**Brief:** Could you extract, word for word, the lines of data from the one containing "will [x=961, y=517]." through the one containing "pos(25,342)", both included?

[Word and element pointing entries]
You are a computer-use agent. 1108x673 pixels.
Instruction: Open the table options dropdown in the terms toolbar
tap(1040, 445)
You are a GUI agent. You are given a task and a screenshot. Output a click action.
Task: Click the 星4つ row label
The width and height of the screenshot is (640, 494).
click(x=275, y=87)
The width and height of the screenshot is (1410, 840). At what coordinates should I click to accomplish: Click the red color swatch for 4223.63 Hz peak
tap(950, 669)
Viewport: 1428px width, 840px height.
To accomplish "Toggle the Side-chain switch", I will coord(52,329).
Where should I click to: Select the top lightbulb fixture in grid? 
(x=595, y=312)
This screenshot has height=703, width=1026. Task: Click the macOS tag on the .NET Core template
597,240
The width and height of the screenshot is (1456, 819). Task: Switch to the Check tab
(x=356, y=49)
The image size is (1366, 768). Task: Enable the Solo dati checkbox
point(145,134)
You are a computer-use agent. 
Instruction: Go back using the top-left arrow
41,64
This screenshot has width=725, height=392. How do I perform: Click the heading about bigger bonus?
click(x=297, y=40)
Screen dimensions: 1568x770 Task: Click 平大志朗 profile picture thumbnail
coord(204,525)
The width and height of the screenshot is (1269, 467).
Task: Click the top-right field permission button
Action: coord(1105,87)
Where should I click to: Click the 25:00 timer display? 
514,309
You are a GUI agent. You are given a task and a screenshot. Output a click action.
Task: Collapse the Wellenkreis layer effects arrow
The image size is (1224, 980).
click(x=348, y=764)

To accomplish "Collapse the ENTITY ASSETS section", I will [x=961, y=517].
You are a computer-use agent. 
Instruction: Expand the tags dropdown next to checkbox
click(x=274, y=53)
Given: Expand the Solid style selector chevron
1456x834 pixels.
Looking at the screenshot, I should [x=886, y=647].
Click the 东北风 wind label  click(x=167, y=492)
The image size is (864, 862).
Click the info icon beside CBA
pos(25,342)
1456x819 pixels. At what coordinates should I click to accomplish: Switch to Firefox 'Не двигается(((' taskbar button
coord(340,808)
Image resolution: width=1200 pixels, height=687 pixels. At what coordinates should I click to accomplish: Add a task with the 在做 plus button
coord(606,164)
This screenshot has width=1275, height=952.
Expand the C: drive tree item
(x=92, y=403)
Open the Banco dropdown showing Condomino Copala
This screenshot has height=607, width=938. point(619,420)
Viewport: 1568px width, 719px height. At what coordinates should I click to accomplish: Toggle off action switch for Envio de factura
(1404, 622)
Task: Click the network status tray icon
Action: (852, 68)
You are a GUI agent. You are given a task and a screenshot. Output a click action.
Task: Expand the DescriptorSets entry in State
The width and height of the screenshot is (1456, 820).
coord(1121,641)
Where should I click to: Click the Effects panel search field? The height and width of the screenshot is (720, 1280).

**The result:**
To accomplish "Collapse the ENTITY ASSETS section", I will [x=961, y=517].
You are a computer-use agent. 
Instruction: Expand the tags dropdown next to checkbox
click(x=274, y=53)
Given: Expand the Solid style selector chevron
1456x834 pixels.
Looking at the screenshot, I should [x=886, y=647].
Click the 东北风 wind label  click(x=167, y=492)
The image size is (864, 862).
Click the info icon beside CBA
pos(25,342)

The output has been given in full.